Am CSP nehmen 45 Kandidatinnen und Kandidaten aus 21 Mitgliedstaaten teil – darunter 82 Prozent Frauen, was den starken Fokus auf Vielfalt unterstreicht. Begleitet werden sie von 13 erfahrenen Patentprüferinnen und -prüfern aus zehn Ländern, die sie ein Jahr lang als Mentoren unterstützen.
Das vollständig digitale Programm bietet Flexibilität für Teilnehmende in ganz Europa. Es wird in Zusammenarbeit mit nationalen Patentämtern durchgeführt, um allen ausgewählten Kandidatinnen und Kandidaten den Zugang zu ermöglichen. Das EPA verankert die Initiative als zentralen Baustein seines Strategieplans 2028, mit dem Ziel, die Qualität des europäischen Patentsystems durch eine gut ausgebildete Fachkraftreserve zu stärken.
Für 2026 ist geplant, das CSP auf Bewerberinnen und Bewerber auszuweiten, die sich auf die Europäische Patentverwaltungszertifizierung (EPAC) vorbereiten. Durch seinen digitalen Ansatz und die Kooperation mit nationalen Ämtern hebt sich das Programm als strukturierte Maßnahme hervor, um patentrechtliche Expertise in Europa von Grund auf zu fördern.

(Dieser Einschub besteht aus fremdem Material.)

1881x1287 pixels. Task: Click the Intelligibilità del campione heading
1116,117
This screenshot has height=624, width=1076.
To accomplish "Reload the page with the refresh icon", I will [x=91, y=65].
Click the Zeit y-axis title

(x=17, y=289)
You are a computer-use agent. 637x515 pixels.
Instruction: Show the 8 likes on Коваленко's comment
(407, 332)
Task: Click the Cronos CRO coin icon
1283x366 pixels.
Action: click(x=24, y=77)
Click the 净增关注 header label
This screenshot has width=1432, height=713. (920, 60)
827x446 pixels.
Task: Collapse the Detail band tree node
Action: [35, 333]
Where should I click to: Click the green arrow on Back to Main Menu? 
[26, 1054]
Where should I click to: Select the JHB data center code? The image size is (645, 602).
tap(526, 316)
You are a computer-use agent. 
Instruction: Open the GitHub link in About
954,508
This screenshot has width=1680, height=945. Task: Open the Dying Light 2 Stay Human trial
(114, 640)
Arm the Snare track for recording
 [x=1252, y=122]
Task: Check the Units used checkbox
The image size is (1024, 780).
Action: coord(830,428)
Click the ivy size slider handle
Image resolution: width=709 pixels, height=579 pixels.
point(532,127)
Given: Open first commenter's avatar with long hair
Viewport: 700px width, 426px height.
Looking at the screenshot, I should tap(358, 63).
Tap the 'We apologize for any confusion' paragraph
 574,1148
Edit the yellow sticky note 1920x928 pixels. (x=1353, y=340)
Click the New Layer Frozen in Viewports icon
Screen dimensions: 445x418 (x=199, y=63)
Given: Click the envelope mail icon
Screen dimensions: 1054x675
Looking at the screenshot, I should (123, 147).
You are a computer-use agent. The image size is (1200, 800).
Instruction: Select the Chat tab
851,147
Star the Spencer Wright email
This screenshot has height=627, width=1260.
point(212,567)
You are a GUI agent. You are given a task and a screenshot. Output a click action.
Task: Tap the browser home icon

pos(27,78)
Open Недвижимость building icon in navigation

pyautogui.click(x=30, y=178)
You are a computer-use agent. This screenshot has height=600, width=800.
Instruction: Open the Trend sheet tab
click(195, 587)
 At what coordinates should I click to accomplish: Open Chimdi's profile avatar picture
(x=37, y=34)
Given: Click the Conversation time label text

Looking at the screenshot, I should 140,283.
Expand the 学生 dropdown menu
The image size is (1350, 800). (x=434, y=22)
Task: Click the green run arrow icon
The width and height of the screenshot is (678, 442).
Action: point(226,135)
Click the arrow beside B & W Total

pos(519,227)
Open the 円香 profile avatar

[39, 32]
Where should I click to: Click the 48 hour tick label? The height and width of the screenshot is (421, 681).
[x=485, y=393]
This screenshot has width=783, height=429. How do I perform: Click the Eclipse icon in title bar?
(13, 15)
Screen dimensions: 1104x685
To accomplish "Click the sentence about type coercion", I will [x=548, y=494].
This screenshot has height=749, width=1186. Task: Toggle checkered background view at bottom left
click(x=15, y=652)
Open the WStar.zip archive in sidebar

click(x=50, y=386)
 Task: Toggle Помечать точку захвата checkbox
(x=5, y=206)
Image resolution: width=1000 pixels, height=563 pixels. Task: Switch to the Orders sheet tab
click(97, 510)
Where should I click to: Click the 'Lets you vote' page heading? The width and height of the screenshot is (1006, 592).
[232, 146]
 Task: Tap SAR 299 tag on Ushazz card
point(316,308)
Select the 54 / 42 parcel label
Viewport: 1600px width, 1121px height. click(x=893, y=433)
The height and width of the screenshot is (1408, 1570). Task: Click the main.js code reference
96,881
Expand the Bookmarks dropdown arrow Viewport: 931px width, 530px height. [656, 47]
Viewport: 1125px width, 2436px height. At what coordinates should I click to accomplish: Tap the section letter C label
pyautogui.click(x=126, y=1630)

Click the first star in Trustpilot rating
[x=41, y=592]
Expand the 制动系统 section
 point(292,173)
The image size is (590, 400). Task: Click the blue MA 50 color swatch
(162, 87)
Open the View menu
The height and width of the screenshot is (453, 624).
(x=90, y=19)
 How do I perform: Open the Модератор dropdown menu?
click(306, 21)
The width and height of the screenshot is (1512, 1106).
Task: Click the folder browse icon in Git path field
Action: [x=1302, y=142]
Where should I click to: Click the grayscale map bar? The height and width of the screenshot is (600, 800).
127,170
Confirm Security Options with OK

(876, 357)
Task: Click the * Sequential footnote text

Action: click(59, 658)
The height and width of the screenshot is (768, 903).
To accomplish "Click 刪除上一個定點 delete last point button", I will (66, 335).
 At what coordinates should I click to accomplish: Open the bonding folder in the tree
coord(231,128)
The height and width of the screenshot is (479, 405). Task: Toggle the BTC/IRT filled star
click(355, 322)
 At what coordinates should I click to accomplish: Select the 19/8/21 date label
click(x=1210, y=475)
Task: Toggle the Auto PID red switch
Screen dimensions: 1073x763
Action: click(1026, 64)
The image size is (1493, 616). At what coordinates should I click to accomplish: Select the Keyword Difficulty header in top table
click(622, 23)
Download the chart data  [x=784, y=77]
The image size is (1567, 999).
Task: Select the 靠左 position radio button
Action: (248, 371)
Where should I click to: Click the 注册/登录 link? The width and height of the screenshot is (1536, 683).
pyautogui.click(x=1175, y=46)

Der Start des CSP markiert einen wichtigen Schritt hin zu einer vielfältigeren und qualifizierteren Generation von Patentfachleuten. Mit finanzieller Unterstützung, Mentoring und digitalen Schulungen ist das Programm nun ein zentraler Bestandteil der langfristigen EPA-Strategie. Die Ausweitung auf EPAC-Kandidatinnen und -Kandidaten im Jahr 2026 wird seine Reichweite im Patentwesen weiter vergrößern.